● **PROVIDED DATA**:
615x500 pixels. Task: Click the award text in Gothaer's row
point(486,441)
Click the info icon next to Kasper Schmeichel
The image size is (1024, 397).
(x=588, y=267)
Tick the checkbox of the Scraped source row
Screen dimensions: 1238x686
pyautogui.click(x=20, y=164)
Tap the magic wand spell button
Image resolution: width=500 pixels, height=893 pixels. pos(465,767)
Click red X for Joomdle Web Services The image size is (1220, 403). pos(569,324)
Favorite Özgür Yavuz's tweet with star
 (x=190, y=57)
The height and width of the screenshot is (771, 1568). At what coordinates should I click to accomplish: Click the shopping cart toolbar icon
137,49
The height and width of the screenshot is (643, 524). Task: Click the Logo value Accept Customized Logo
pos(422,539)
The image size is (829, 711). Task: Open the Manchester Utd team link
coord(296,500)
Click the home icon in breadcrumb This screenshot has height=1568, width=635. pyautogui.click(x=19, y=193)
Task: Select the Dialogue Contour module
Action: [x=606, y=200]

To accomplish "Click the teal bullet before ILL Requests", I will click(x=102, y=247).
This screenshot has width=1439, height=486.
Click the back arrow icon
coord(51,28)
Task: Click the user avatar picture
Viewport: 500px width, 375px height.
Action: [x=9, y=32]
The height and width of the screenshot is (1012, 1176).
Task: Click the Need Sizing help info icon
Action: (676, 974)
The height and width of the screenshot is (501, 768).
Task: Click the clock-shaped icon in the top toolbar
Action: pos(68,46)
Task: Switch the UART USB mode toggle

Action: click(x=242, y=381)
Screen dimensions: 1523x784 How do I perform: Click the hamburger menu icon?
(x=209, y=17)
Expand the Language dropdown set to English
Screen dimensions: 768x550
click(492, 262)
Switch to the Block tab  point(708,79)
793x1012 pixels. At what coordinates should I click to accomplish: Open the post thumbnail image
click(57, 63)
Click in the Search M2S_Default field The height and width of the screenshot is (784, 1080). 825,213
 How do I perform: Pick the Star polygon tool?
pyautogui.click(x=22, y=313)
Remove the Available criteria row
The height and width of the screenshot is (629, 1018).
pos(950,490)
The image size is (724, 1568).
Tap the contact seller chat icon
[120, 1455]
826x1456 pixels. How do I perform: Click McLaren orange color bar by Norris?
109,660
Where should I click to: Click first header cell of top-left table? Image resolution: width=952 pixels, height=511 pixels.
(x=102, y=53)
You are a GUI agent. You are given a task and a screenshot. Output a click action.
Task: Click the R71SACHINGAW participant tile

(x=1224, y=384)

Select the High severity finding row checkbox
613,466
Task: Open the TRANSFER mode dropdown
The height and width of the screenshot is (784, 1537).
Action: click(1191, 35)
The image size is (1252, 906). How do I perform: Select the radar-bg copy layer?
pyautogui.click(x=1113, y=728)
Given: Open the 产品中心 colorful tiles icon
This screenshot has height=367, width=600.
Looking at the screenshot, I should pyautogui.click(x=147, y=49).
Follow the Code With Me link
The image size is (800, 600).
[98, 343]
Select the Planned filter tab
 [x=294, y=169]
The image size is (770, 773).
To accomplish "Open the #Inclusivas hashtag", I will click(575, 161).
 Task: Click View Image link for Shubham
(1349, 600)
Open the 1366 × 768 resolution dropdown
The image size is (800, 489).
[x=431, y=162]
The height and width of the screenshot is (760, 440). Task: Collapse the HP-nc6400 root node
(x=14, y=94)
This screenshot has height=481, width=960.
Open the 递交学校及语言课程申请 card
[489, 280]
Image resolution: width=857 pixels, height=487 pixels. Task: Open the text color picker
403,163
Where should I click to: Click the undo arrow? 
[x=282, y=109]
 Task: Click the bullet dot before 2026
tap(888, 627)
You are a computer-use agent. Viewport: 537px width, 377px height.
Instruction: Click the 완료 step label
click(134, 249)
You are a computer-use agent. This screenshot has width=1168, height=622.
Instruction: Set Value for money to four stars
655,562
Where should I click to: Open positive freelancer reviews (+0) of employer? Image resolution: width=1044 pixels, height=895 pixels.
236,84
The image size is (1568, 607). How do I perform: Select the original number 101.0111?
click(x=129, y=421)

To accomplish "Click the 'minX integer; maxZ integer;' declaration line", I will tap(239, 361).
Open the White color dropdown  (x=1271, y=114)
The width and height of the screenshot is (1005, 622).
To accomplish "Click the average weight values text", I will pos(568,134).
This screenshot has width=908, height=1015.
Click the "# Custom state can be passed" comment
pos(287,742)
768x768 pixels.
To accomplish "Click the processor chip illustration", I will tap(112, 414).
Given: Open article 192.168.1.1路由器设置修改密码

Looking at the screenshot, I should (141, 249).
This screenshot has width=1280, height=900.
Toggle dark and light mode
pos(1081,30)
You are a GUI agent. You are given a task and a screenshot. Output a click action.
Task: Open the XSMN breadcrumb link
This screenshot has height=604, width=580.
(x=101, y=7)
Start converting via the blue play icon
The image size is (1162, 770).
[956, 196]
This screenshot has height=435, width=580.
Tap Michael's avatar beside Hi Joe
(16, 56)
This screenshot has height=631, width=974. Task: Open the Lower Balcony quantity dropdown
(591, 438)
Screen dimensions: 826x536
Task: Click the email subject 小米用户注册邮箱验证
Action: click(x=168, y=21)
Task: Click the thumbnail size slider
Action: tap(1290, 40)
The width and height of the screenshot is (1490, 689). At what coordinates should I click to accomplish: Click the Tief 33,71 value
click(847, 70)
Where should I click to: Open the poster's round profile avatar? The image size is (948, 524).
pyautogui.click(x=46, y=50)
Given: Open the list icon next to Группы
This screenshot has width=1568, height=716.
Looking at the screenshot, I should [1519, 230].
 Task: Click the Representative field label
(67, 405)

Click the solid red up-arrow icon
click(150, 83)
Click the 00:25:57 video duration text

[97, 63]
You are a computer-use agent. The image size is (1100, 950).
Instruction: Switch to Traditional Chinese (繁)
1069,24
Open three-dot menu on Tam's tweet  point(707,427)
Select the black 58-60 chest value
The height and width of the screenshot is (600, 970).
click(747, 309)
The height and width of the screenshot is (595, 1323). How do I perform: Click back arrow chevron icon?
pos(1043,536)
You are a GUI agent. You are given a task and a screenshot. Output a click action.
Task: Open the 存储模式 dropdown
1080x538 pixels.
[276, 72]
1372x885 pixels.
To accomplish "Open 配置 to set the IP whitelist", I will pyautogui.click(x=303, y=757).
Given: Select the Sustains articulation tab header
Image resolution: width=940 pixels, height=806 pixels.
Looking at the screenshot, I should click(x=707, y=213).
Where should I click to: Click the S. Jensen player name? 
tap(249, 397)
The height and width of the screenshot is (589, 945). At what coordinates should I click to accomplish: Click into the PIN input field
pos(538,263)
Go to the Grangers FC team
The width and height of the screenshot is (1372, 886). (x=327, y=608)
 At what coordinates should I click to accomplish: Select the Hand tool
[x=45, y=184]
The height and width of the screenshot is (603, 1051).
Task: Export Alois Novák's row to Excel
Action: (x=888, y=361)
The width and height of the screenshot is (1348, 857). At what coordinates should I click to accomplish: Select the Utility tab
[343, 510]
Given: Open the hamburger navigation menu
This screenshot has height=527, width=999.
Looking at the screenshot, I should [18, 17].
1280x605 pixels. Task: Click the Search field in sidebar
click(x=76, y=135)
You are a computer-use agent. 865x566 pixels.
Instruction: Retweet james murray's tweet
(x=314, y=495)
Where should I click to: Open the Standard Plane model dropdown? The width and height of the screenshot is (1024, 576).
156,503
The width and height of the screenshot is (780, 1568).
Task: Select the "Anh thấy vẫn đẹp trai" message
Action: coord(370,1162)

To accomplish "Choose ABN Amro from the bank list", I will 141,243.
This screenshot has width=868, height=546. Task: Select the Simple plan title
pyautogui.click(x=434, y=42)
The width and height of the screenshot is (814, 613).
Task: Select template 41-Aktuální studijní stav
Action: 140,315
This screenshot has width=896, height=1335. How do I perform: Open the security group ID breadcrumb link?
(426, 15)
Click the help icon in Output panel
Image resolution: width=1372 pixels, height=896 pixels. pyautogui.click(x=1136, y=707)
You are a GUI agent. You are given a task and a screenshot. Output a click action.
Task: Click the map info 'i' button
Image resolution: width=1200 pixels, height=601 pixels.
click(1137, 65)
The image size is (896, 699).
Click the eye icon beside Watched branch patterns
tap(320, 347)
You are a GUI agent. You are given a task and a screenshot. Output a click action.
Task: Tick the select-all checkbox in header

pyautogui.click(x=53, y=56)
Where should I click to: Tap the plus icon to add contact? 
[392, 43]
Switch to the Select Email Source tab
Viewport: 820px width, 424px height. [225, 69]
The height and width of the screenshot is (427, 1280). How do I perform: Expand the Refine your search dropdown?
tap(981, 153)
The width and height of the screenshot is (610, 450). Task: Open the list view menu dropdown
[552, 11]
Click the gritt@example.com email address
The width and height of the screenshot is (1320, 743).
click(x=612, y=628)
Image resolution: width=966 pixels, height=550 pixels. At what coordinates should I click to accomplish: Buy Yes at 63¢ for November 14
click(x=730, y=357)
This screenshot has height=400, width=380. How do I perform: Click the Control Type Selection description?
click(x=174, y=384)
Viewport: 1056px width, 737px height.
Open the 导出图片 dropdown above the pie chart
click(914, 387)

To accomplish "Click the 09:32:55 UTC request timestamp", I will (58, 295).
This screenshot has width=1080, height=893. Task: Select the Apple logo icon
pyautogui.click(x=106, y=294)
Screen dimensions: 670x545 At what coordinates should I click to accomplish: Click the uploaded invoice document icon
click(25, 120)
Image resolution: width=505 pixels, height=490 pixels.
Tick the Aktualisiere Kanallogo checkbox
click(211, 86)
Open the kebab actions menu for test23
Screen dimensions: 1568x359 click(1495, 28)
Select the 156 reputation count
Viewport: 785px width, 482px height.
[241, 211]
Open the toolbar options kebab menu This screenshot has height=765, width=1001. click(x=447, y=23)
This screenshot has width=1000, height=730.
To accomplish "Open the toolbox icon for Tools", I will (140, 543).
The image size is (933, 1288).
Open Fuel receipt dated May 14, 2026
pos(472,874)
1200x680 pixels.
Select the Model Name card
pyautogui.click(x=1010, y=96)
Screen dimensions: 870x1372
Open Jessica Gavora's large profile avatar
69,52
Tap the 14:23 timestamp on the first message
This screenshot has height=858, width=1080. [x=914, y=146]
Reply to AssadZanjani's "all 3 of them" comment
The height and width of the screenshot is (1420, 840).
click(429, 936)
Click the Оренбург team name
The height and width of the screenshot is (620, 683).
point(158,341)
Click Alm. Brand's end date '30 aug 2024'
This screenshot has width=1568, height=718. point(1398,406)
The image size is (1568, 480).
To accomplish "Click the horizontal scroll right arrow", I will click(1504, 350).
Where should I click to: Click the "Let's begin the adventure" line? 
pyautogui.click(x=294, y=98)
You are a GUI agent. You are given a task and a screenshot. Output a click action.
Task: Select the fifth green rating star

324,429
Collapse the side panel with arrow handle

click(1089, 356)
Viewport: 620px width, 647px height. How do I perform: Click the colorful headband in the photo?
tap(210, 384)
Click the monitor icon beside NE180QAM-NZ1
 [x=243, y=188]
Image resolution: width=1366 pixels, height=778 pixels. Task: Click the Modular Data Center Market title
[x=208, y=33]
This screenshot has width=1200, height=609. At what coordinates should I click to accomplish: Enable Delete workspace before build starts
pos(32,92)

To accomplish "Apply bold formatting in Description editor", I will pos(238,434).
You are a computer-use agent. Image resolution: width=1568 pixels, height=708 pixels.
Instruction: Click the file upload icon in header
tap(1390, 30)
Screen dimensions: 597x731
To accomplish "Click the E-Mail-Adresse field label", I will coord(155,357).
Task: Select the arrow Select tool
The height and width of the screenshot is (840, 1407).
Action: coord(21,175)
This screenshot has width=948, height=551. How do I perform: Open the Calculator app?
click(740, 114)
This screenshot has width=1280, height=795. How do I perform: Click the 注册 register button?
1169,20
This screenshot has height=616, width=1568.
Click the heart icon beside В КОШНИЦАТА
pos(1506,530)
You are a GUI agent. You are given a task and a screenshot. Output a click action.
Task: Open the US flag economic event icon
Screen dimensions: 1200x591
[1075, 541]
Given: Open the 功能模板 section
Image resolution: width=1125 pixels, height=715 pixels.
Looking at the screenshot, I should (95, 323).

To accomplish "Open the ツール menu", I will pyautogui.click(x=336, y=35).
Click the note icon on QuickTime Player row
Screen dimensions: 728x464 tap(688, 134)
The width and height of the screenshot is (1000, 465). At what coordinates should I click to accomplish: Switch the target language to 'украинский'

● **INSTRUCTIONS FOR THE TASK**:
Where the listing above has a line with "Task: Click the user avatar picture", start there, and output every line exactly through the line with "Switch to the Block", which is also included.

● **ANSWER SPACE**:
Task: Click the user avatar picture
Viewport: 500px width, 375px height.
Action: [x=9, y=32]
The height and width of the screenshot is (1012, 1176).
Task: Click the Need Sizing help info icon
Action: (676, 974)
The height and width of the screenshot is (501, 768).
Task: Click the clock-shaped icon in the top toolbar
Action: pos(68,46)
Task: Switch the UART USB mode toggle

Action: click(x=242, y=381)
Screen dimensions: 1523x784 How do I perform: Click the hamburger menu icon?
(x=209, y=17)
Expand the Language dropdown set to English
Screen dimensions: 768x550
click(492, 262)
Switch to the Block tab  point(708,79)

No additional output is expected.